# Start of TEXT PASSAGE

Share your dilemmas and get honest opinions from other Mumsnetters.

my partner doesn't want me to be friend with him

172 replies

confusedx3 · 10/11/2020 12:29

hi all,

a long time ago (talking nearly 10 years and when I was a teenager) i slept with someone who I was friends with. only once and on my part no feelings developed romantically. however, it did for him. for the next few years he claimed to be in love with me but I never shared these feelings back. in hind sight, he was more in lust than love, we were only teenagers at the time. it was silly. its a shame because we were great friends prior to this and I wish we had never over stepped the mark because this would never be a problem now.

fast forward all these years, and in 2018 my current partner kicked off because we were still friends, said he isnt comfortable with it and effectively he was going to cause problems if I stayed friends with this guy. because i didnt want the agro i kind of gave in and mine and this guys friendship slowly faded. I wasnt happy about it at the time but my ex friend didnt want the hassle either and I think if hes 100 percent honest was scared of my partner.

ex friend recently announced his engagement and I have unexpectedly been invited to the party (once lockdown has been lifted of course). my partner is still not happy and has announced he will be furious if I even consider going.

I just dont understand. i feel like he doesnt trust me. i have never had romantic feelings for my friend - we slept together once years ago, and yes my friend developed more romantic feelings towards me but this was a long long time ago. he is engaged now ffs and we are 10 years on. I just feel like my partner is being immature and controlling. especially considering his ex girlfriend who he had very strong feelings for when they were together was part of our extended friendship group and I had to put up with her presence at events for years.

I really miss my friend- he was there for me a lot through the years before I met partner and now I feel I cant share his enjoyment at his engagement because of my partner and his jealousy.

AIBU to want some kind of friendship back?

# End of TEXT PASSAGE
# Start of DATASET ROWS

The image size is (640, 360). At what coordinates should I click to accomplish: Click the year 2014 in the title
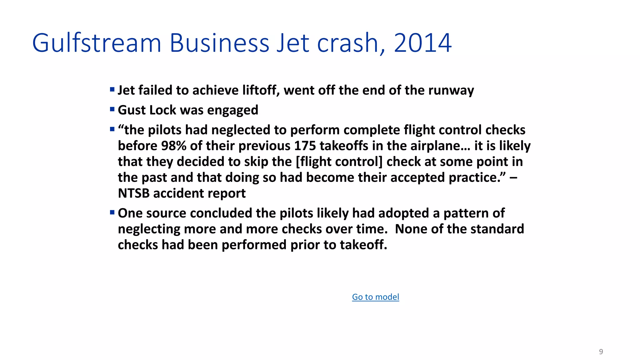pyautogui.click(x=422, y=43)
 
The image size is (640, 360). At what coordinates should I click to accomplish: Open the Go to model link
pyautogui.click(x=375, y=297)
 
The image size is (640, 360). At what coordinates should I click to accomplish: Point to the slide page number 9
pyautogui.click(x=601, y=352)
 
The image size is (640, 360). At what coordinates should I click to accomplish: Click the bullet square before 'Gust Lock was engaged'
pyautogui.click(x=112, y=109)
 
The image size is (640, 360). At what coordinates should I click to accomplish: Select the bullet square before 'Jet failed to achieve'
pyautogui.click(x=112, y=90)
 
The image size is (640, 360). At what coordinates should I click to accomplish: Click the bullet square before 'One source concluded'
pyautogui.click(x=112, y=212)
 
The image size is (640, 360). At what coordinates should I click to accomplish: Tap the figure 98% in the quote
pyautogui.click(x=174, y=146)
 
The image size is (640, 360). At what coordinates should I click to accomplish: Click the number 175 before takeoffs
pyautogui.click(x=305, y=146)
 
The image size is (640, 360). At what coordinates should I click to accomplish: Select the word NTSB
pyautogui.click(x=133, y=193)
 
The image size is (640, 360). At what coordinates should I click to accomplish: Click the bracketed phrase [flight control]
pyautogui.click(x=339, y=162)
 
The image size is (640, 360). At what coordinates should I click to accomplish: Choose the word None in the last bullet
pyautogui.click(x=411, y=229)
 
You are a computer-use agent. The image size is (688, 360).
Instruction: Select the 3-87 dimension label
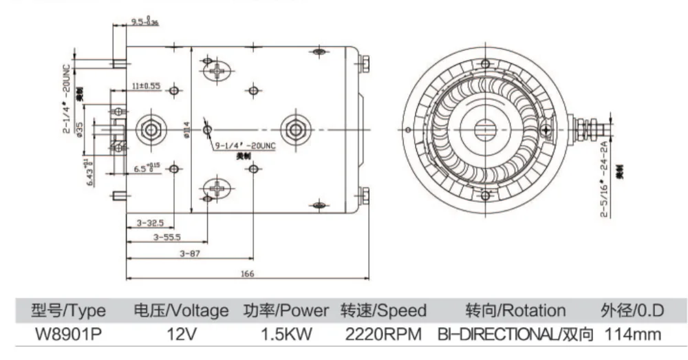(x=189, y=253)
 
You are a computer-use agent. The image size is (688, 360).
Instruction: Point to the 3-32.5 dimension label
(x=149, y=223)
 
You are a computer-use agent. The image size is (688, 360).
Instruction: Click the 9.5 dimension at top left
(x=144, y=23)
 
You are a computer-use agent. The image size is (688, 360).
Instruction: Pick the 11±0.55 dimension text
(x=146, y=86)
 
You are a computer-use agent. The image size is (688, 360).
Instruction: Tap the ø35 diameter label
(x=80, y=128)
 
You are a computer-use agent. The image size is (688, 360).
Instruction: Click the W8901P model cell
(x=67, y=335)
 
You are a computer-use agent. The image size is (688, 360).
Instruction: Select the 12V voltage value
(x=180, y=335)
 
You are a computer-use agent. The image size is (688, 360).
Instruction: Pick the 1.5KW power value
(x=286, y=335)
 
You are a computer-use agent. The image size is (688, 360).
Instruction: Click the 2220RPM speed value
(x=383, y=335)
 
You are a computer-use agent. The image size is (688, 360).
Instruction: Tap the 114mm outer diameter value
(x=633, y=335)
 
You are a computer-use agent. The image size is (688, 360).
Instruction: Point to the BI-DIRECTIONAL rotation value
(x=515, y=335)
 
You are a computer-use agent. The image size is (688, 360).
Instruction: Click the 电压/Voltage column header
(x=180, y=310)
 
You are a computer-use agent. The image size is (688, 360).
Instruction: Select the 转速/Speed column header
(x=383, y=310)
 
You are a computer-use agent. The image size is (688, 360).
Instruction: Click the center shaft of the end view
(x=487, y=128)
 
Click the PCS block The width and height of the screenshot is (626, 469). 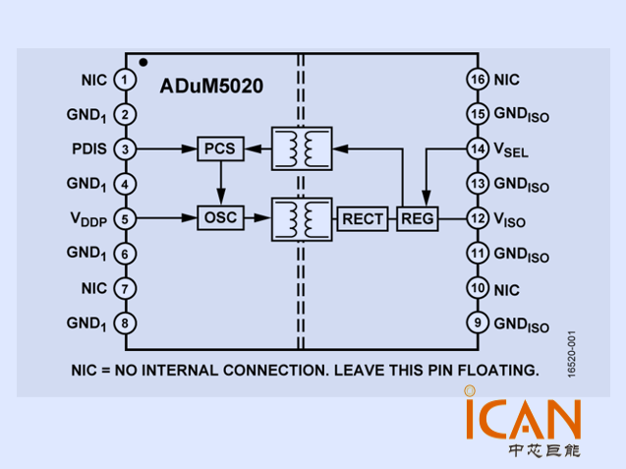coord(220,149)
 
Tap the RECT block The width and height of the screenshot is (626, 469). coord(363,218)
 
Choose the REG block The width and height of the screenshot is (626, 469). coord(419,218)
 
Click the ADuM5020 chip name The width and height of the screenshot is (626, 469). coord(211,86)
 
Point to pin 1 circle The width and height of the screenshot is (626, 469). coord(125,79)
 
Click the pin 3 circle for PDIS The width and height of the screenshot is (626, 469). coord(125,149)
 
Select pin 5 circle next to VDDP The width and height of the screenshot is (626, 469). coord(125,218)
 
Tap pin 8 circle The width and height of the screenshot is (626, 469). coord(125,322)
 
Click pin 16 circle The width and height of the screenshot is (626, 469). coord(477,79)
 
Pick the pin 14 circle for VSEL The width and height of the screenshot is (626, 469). coord(477,149)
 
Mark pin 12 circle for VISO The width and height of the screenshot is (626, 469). coord(477,218)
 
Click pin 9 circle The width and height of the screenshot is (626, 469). coord(477,322)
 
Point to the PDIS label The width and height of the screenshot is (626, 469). coord(90,149)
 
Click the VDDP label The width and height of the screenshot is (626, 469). coord(86,219)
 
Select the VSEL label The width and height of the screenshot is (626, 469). coord(510,150)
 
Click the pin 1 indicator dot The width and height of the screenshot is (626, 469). coord(143,62)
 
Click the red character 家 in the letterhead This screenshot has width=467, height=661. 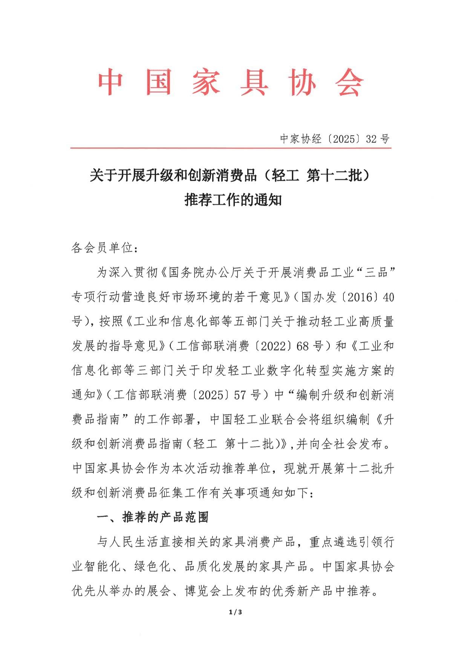point(206,82)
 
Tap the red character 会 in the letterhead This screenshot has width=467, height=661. point(350,82)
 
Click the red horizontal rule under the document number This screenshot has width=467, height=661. point(231,148)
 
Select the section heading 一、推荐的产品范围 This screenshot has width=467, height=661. point(153,517)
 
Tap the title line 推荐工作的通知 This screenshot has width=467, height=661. point(233,200)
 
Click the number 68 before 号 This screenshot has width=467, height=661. point(303,346)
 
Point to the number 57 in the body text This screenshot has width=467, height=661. point(240,395)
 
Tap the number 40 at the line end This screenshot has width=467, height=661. point(388,297)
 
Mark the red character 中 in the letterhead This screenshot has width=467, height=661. point(110,82)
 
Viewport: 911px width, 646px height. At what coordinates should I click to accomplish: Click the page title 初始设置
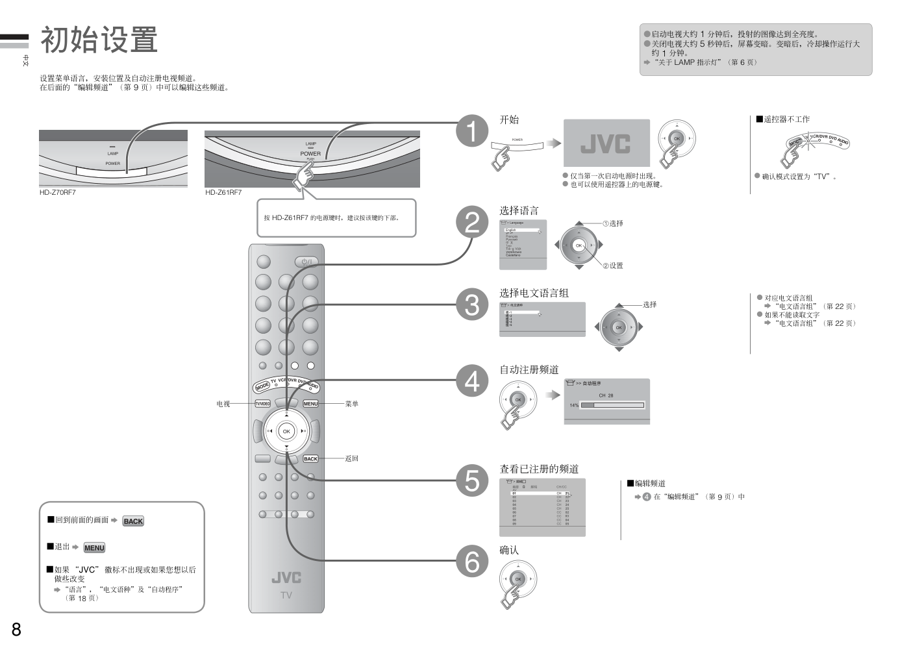click(99, 40)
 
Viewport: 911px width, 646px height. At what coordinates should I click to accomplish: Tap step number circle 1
click(472, 131)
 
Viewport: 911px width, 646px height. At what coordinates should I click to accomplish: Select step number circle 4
click(472, 381)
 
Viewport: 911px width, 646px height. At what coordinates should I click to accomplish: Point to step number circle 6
click(472, 561)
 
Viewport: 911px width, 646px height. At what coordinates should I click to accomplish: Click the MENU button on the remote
click(311, 404)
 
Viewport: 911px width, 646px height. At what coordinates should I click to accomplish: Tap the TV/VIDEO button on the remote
click(262, 404)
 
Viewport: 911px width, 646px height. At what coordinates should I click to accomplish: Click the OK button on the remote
click(286, 431)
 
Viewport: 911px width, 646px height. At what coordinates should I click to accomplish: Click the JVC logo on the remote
click(286, 577)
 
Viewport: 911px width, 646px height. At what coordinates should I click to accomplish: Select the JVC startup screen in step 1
click(606, 143)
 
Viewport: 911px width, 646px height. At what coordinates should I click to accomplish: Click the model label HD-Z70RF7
click(58, 192)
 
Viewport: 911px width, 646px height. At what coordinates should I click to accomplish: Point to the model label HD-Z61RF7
click(223, 192)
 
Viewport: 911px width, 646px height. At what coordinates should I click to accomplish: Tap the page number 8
click(16, 628)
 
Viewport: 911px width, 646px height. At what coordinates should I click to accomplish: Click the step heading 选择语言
click(519, 210)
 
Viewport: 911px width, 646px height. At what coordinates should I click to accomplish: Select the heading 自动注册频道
click(529, 369)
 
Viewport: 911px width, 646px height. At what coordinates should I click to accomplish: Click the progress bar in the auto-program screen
click(612, 405)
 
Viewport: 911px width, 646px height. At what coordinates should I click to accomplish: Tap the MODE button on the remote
click(262, 386)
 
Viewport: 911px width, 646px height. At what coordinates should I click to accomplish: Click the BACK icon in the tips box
click(133, 521)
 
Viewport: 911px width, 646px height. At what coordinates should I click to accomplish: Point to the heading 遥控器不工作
click(786, 119)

# End of DATASET ROWS

DIRECTIONS –
1. In the Mumsnet post about the partner who objects to a friendship, translate this sentence into French: "my partner is still not happy and has announced he will be furious if I even consider going."
2. Continue the Mumsnet post about the partner who objects to a friendship, starting after its final sentence.

ANSWERS FOR THIS EXERCISE –
1. Mon compagnon n'est toujours pas content et a annoncé qu'il serait furieux si j'envisageais seulement d'y aller.

2.
OP posts:
D4rwin · 10/11/2020 14:02

I think it is important that you draw a line here. You want to wish an old friend well in their new life and congratulate them. That's reasonable. Your partner is being unreasonable about what is a very normal situation. He might have some sort of history but that's his problem to work on. How he deals with it might impact on your future relationship, I'd tell him as much that you've thought it through, that it's something you feel is perfectly reasonable, you understand he feels uncomfortable but you want him to move on. But I would act how you want as it's not as though you're changing anything about the relationship or what you bring to it!

Mmn654123 · 10/11/2020 14:03

It's very likely that by letting the friendship fade, your friend has been able to move on. He's found someone, don't risk destabilising his life.

But don't tell your partner that's why. Insist he do the same and cut out his ex and see how he reacts. If he refuses, kick up merry hell.

Trisolaris · 10/11/2020 14:07

Either

Staying friends with exes is a boundary for him, in which case he shouldn’t be friends with his ex

Or

Staying friends with exes is fine to him in which case he is friends with his and you are with yours.

Either situation would be fine for different couples. What is not fine is

  1. the fact that he intimidated your friend

  2. the fact that it’s one rule for him and a different for you

Serious red flags 🚩

incognitomum · 10/11/2020 14:09

Dh and I are friends with our ex spouses. Even had days out separately with our own older dcs.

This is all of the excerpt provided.